* [Assignment]:
Everything from the line that has "Task: Activate the Lasso selection tool" to the last line of the listing must be repeated exactly, and nothing more; omit the pictures.

____

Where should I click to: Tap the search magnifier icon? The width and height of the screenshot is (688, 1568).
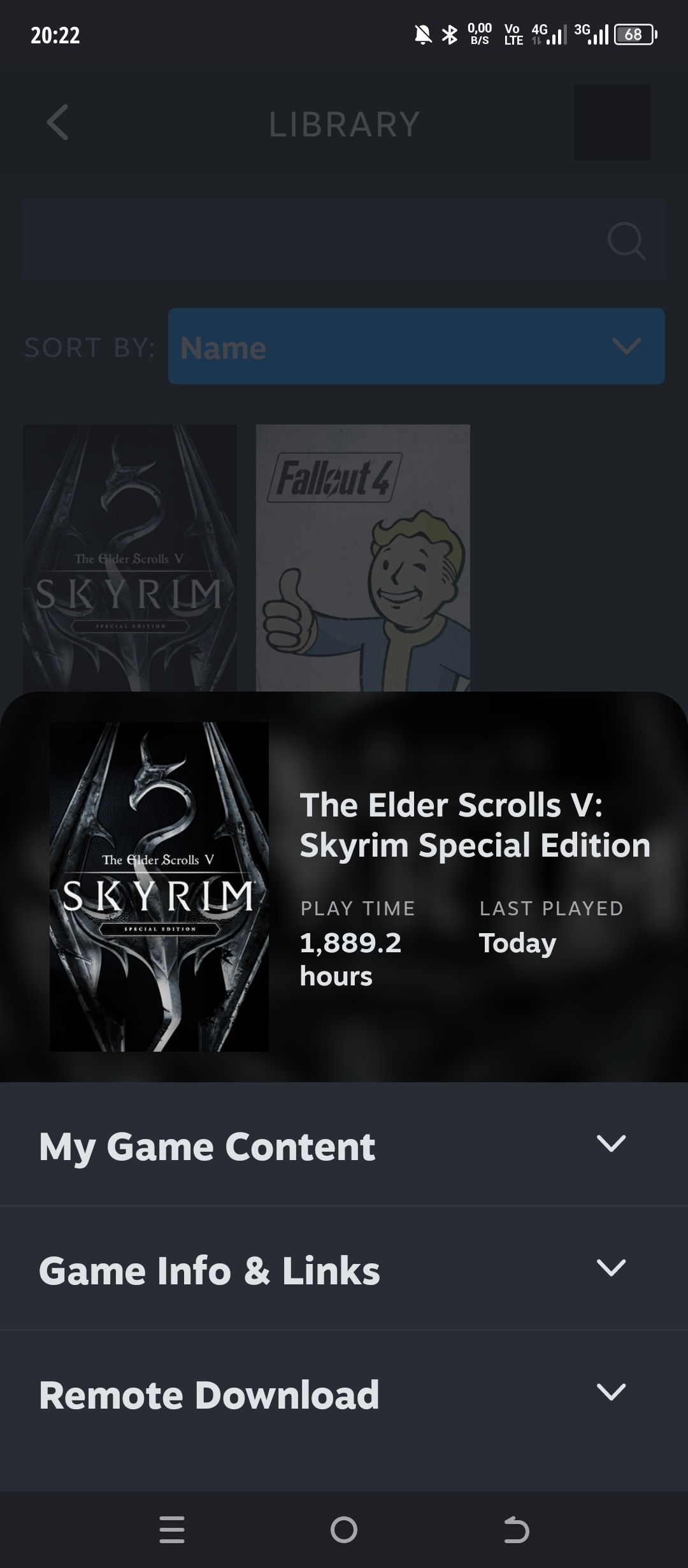pyautogui.click(x=626, y=241)
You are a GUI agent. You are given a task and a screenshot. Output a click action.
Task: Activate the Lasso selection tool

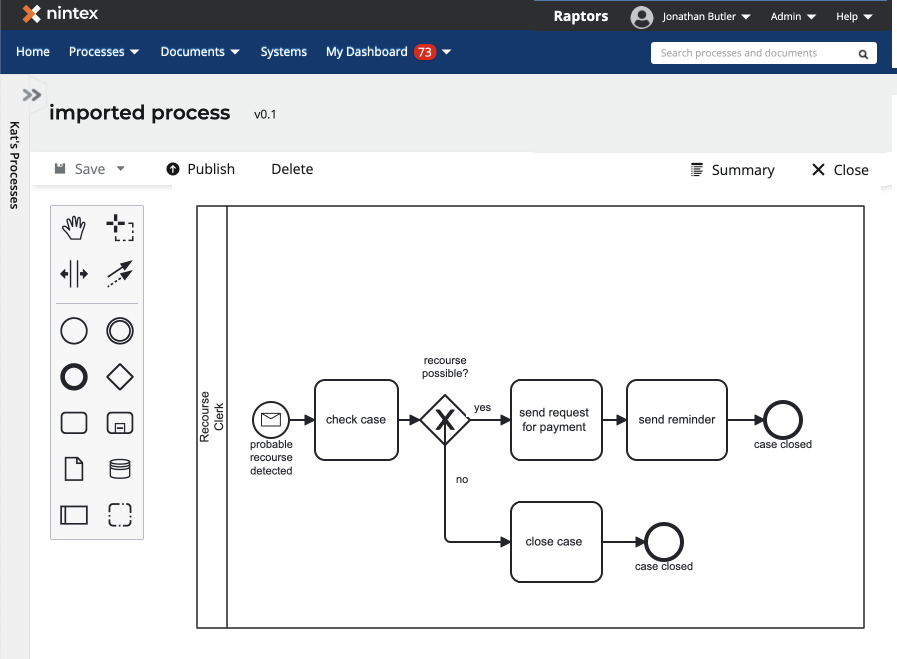tap(120, 228)
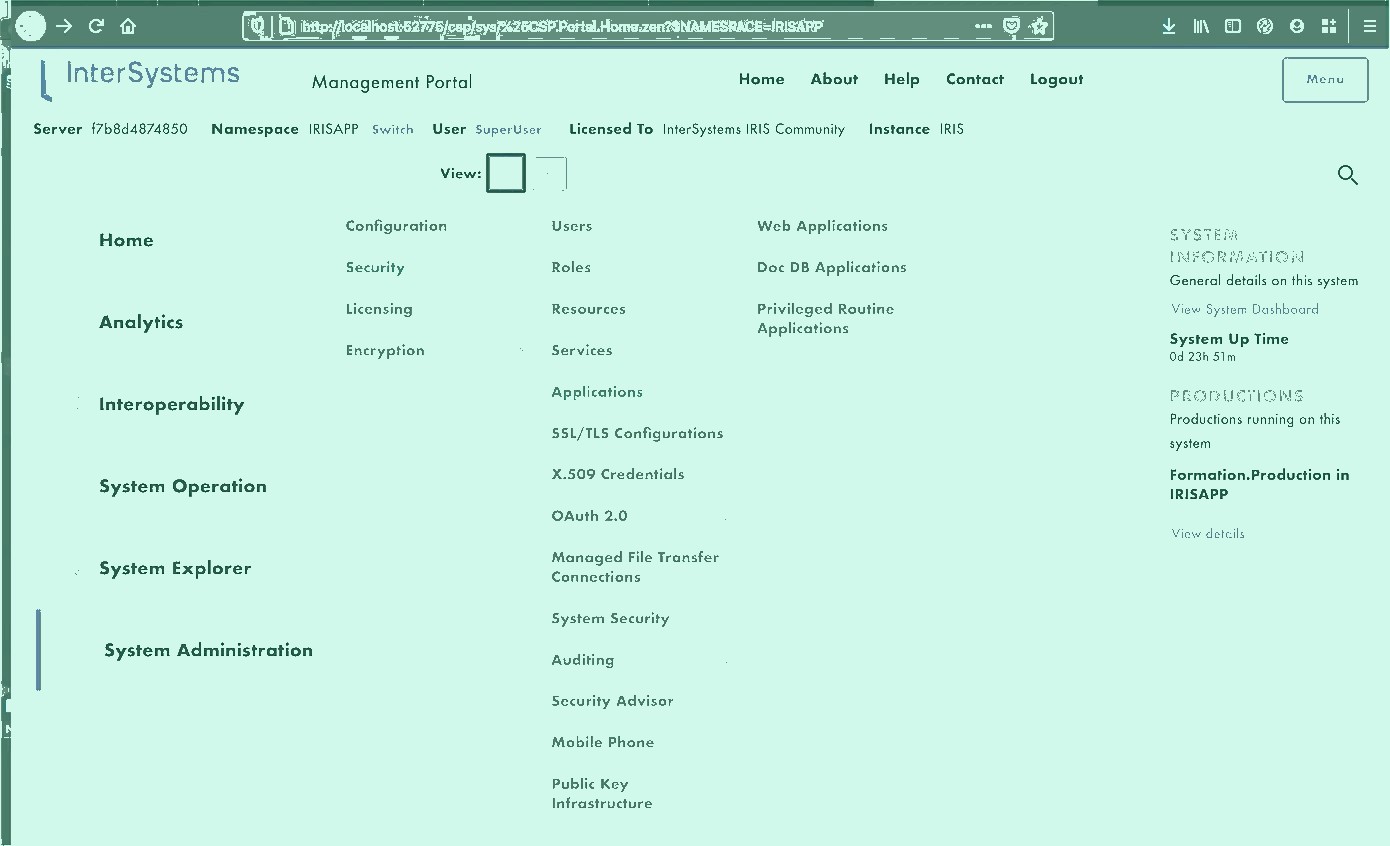
Task: Toggle the browser sidebar icon
Action: [x=1232, y=26]
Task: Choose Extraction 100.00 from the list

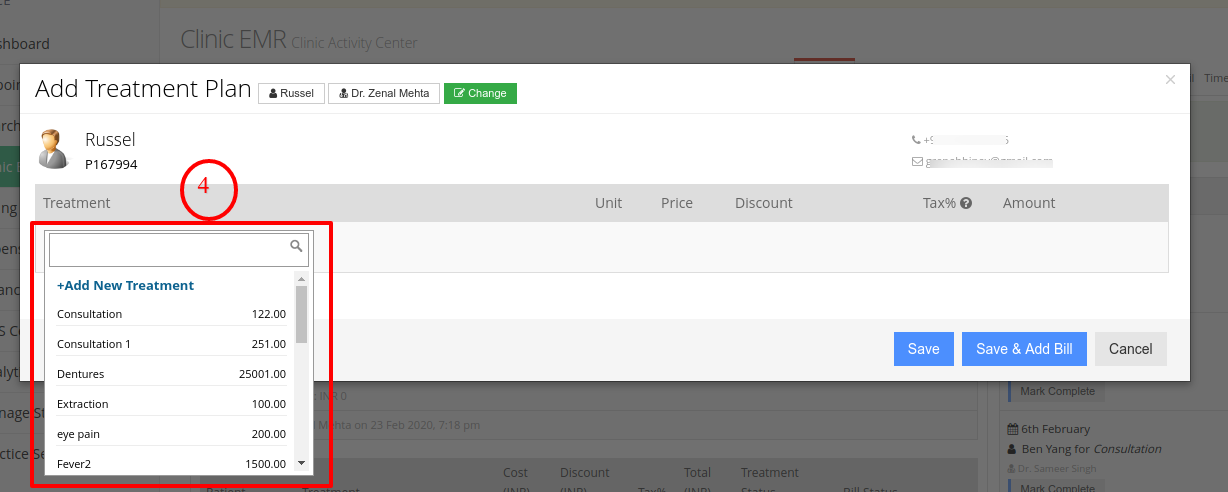Action: 171,404
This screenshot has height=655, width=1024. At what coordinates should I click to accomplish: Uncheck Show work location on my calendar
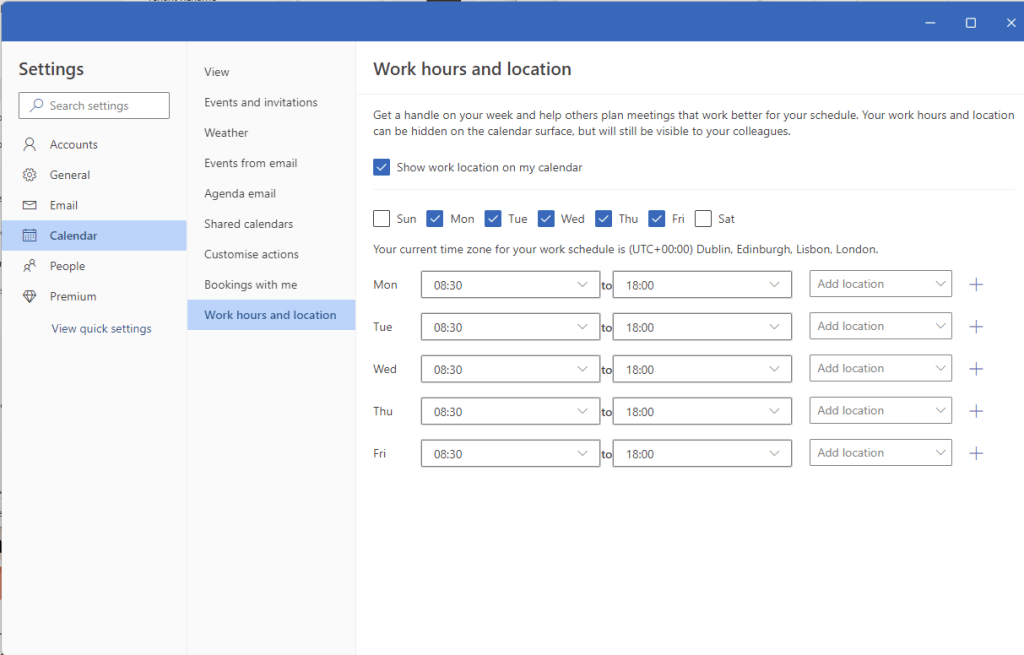[381, 167]
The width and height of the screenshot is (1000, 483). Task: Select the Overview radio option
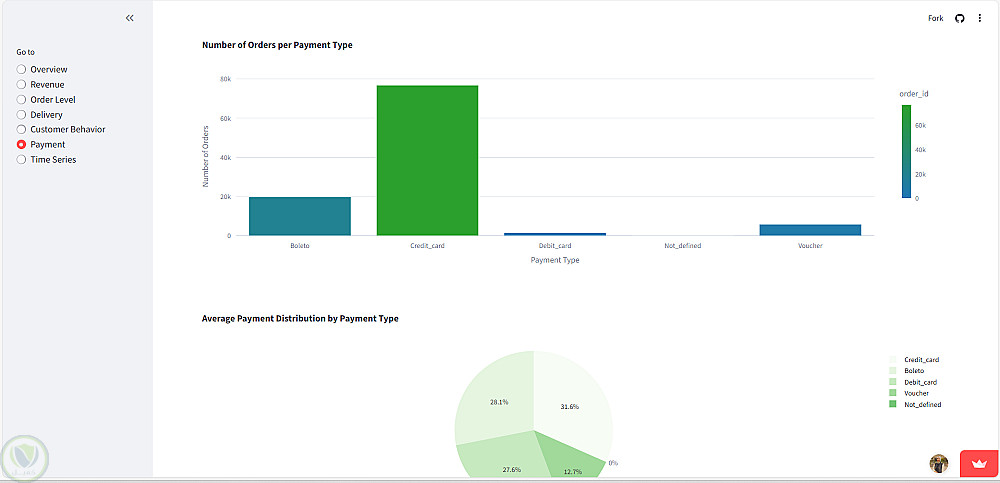point(21,69)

____

* [Answer section]:
Task: Activate the Lasso selection tool

tap(120, 228)
Task: Toggle the browser sidebar icon
Action: [x=1232, y=26]
Task: Choose Extraction 100.00 from the list

Action: 171,404
This screenshot has height=655, width=1024. At what coordinates should I click to accomplish: Uncheck Show work location on my calendar
[381, 167]
The width and height of the screenshot is (1000, 483). Task: Select the Overview radio option
point(21,69)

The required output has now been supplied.